今年も無事、収穫を迎えた新男米。
5月には1本だった苗が、8月にはなんと45本にまで分けつした。DASH村でも達成した事がないであろう数字に驚き、それと同時に豊作を期待した。
確かに、結果は、収量が去年の倍以上と、大・大豊作だった。


しかし、大豊作といえども、そこまでの過程は平坦ではなかった。
様々な困難を乗り越えたからこそ、この大豊作という結果にたどりつく事が出来た。炊きあがった新米を前にした時、明雄さんが呟いた言葉「なんて言ったらいいか分からない」。その言葉を聞き、僕も胸が高まった。


4月、問題は種まきの時から発生した。
塩水選し、2週間ほど水に浸けた種もみから、「準備万端」の証でもある芽が出揃っていた。しかし、桜も散ったという頃に、気温は一気に下がり、季節外れの大雪。そんな寒さの中、ちゃんと苗が育つか心配だったが、無事にこの困難を乗り越えた苗の根張りは強く、田植え後も大地にしっかりと根付いたのか、45本という、僕にとって驚異的な分けつ数に繋がった。


だけど、ここで次の問題が発生した。
新男米は、米づくりにおいて大敵であるスズメの集中攻撃を受けた。僕たちが近くにいるにもかかわらず、田んぼに侵入し、美味しい所を吸っていく。阻止すべく、明雄さんが果敢に立ち向かい、追い払ってくれたけど、図太いスズメたちは、明雄さんが背中を向けた途端また飛んでくる。明雄さんも四六時中見張る事は出来ないので、田んぼの稲を囲むように網を張って対策。これが功を奏し、新男米は守られた。
あの時、スズメに向かっていった明雄さんは、まるで敵に立ち向かうヒーローのようでなんだかとても印象的だった。


幾度となく危機を乗り越えた新男米。
実の重さで地面につくんじゃないかと思うほど、頭(こうべ)を垂らせていた。まさに、難波さんが言う通り『パンパン』で『プリプリ』だった。DASH村でお世話になった仲間たちが再集結して刈った米を今年も棒がけで乾燥。しかし、最後にして、最大の難敵が立ちはだかった。
乾燥を待つだけの新男米に、台風が直撃したのだ。台風は、雨の心配だけでなく、風の心配も必要だった。幸い、僕たちは、他の農家の方々に比べると面積は狭いので、すぐに対応できた。
けれど、面積が広い農家の方は、実際に棒がけを何本も吹き飛ばされていた。すると、水たまりに浸かってしまい、最悪、食べられなくなる。大豊作な年でも様々な困難に直面し、油断が許されない農業は大変だと実感した。

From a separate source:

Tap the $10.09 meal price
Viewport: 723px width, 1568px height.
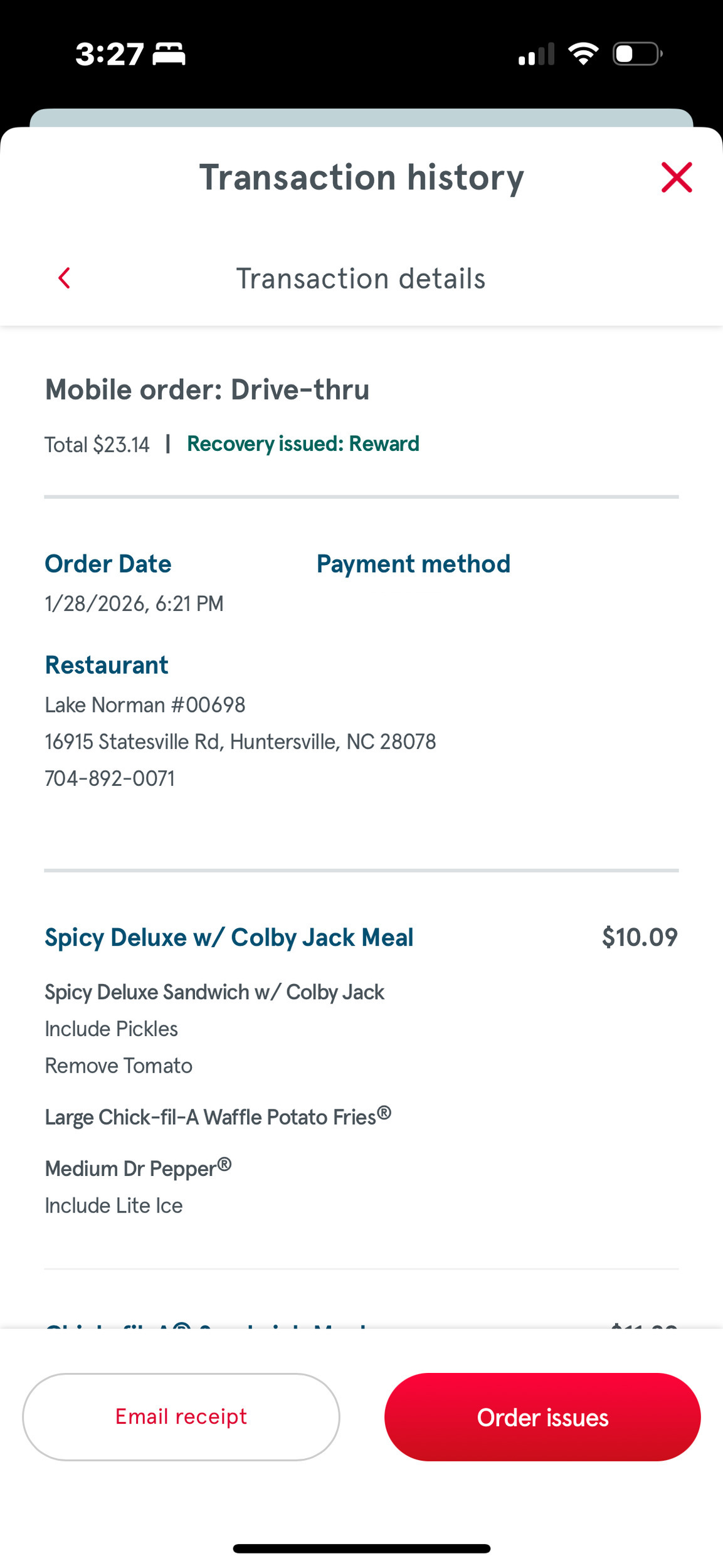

僕は、今年も全国の農家の方と会う機会を頂いたが、どこでもお米は作られている。
米づくりを学んだから、今では田んぼを見つけると少し観察するようになった。
DASH村で初めて作物を栽培し、全国で色々な農業を学んでいる今、お米づくりはもちろん、作物の栽培などに興味を持って、自ら学ぼうと思える。そして、物を作る上での心構え、さらには、困難が起こった時にその困難に立ち向かう姿勢など、DASH村での経験と出張DASH村で出会った農家の方々から学んだ経験がないと分からなかった事だらけだった。
今までのこのかけがえのない財産にまた積み重ねられるように、来年も様々な事を学びたいと思いました。